Another disturbing trend in Nigeria’s present experiment on democracy is the upsurge of ethnic sentiments and the growth of the phenomenon of ethnic militia groups, which militarise ethnic conflicts. A lot of blood is wasted on communal clashes. The Federal Government’s response to the situation is to make a ‘shoot on sight’ order on members of the ethnic militia group involved.
Furthermore, with the expansion of the Sharia legal system to the field of criminal law by states in northern Nigeria, some people are tried, convicted and executed for not breaching any criminal criminal law of the land; but for transgressing some religious injunctions. A disturbing dimension was the passing, in 2003, of a death sentence on a journalist by the deputy governor of Zamfara State for alleged blasphemy.
In a democracy, the government has an obligation to refrain from taking life without due process. In addition it has a positive duty to protect lives and property. Even in a situation of emergency, the government cannot intentionally take life without due process. The killings by the vigilante and ethnic militia groups are antithetical to democracy. Furthermore, the execution of some persons by the state for breach of religious injunctions, which are not crimes under the penal laws of the land, are no less extra-judicial killing, which is incompatible with the concept of democracy. In the same web is the passing of death sentence on a person by a member of the executive arm of government. The Constitution of the Federal Republic of Nigeria guarantees the right to freedom from torture, inhuman and degrading treatment. Consequently, any act of torture is a violation of human rights.

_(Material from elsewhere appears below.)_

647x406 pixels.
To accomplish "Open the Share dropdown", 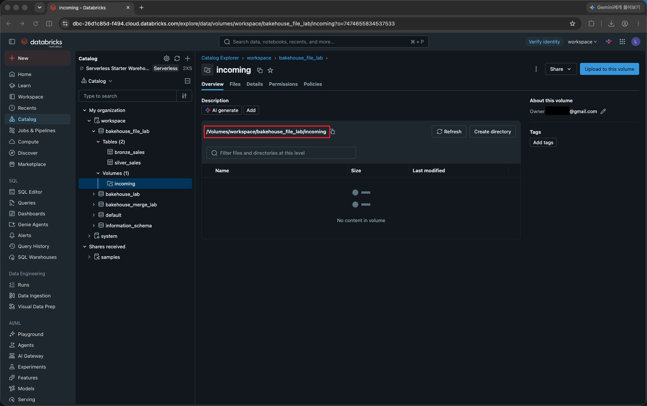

The word democracy is susceptible of a variety of tendentious interpretations and definitions. However, Robert Dahl makes the point that democracy requires not only extensive political competition and participation, but also substantial levels of civil liberties and pluralism, that enable people to form and express their political preferences in a meaningful way. For Dahl, it is accountability which equates the rulers and ruled, politically. Based on the postulations of Robert Dahl, Diamond, et al, provides us with a working definition of democracy. He said that democracy is one:
That meets three essential conditions: meaningful and extensive competition among individuals and organised groups….. either directly or indirectly, for the major positions of government power; a ‘highly inclusive’ level of political participation in the selection of leaders and policies, at least through regular and fair elections, such that no major (adult) social group is excluded; and a level of civil and political liberties – freedom of expression, freedom of press, freedom to form and join organisations – sufficient to ensure the integrity of political competition and participation.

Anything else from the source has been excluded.